### Records shown
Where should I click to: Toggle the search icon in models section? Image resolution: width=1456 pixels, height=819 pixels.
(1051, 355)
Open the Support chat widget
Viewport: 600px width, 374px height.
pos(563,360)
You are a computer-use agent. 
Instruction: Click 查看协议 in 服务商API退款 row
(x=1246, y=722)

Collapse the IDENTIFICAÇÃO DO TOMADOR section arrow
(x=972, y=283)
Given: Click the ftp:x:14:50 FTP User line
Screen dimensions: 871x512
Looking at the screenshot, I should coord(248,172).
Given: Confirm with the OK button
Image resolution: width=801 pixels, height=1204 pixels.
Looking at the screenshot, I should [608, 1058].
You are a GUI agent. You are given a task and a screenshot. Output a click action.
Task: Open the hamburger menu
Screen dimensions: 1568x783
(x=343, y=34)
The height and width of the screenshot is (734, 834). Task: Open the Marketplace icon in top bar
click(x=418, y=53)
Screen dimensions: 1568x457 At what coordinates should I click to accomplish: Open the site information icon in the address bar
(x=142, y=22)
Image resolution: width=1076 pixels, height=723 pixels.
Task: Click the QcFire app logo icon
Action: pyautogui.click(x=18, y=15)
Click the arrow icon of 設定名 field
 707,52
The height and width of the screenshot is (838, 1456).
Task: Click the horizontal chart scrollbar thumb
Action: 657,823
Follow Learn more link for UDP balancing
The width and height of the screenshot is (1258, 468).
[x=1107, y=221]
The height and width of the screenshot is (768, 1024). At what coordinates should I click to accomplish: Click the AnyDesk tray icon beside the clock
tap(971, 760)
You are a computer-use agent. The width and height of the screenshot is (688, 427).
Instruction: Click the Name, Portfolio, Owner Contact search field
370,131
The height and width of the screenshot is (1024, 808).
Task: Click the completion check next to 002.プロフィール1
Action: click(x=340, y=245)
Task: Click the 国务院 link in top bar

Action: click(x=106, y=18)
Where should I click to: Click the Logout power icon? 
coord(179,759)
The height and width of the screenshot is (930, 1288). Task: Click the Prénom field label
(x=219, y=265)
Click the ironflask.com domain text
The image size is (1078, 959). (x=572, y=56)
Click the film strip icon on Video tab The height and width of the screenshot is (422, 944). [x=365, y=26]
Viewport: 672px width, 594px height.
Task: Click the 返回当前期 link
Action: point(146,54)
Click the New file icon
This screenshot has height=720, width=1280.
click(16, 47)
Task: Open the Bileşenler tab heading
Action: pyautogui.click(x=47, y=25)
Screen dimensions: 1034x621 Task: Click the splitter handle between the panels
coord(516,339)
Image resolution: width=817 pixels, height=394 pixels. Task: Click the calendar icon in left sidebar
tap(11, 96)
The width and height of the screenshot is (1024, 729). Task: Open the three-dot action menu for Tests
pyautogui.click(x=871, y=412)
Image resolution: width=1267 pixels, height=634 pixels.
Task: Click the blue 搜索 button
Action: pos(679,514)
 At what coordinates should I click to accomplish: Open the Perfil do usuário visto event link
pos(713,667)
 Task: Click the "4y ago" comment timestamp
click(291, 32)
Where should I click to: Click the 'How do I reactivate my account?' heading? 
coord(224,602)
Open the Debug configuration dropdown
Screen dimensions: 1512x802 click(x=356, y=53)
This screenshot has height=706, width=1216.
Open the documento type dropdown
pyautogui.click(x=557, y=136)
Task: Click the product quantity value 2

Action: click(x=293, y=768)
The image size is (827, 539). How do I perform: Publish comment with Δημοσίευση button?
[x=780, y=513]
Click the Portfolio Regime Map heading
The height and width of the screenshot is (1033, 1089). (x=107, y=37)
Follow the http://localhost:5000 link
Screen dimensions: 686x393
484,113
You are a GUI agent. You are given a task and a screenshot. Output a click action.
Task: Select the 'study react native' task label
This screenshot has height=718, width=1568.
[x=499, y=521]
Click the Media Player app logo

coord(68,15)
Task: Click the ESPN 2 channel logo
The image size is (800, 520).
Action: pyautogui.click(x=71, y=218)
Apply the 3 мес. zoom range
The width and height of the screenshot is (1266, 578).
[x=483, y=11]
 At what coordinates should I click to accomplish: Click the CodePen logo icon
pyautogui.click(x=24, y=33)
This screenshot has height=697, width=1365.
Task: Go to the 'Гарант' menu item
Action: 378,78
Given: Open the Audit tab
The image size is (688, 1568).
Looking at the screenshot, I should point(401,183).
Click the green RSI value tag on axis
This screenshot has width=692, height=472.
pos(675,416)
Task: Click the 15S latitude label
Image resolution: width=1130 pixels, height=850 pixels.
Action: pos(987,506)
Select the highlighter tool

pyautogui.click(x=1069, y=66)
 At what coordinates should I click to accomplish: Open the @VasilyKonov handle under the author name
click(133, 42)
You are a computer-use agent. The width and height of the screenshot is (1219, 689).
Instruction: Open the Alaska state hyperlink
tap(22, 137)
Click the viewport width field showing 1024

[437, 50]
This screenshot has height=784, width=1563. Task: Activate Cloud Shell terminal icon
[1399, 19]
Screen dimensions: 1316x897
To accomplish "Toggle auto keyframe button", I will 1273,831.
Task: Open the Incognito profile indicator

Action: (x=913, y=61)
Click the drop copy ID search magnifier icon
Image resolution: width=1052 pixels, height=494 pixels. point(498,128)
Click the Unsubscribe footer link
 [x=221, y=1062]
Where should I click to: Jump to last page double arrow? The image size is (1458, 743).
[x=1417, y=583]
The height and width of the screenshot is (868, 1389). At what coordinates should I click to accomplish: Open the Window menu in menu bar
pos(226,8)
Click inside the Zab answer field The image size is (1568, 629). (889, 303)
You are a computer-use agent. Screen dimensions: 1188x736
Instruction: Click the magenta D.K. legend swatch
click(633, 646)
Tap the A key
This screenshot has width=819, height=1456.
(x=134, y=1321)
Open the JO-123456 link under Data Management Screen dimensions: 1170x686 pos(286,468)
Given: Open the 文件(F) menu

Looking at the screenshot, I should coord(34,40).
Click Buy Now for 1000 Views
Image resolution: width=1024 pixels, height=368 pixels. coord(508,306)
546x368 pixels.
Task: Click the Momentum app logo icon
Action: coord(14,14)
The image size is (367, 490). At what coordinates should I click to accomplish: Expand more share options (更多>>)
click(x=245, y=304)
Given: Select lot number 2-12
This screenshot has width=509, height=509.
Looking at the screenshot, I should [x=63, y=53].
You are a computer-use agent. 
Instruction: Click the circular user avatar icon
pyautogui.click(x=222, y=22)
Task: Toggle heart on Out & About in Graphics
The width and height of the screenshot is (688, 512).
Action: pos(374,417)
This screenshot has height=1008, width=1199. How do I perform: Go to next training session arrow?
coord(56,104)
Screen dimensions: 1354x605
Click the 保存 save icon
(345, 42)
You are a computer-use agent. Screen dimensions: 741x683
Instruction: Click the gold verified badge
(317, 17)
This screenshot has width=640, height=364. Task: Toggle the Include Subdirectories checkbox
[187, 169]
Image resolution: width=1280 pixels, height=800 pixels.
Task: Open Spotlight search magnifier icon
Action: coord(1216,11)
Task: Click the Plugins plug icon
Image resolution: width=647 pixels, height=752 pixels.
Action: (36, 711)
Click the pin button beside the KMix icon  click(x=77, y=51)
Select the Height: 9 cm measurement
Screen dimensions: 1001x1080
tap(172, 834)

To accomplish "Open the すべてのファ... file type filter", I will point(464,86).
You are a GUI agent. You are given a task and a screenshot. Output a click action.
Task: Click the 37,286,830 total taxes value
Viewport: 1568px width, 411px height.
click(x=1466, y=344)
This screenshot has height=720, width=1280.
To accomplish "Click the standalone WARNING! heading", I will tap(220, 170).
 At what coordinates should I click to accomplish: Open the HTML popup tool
######
→ **Work item**
Return each line from the material that includes the string "Follow".

→ **The answer**
Follow Learn more link for UDP balancing
Follow the http://localhost:5000 link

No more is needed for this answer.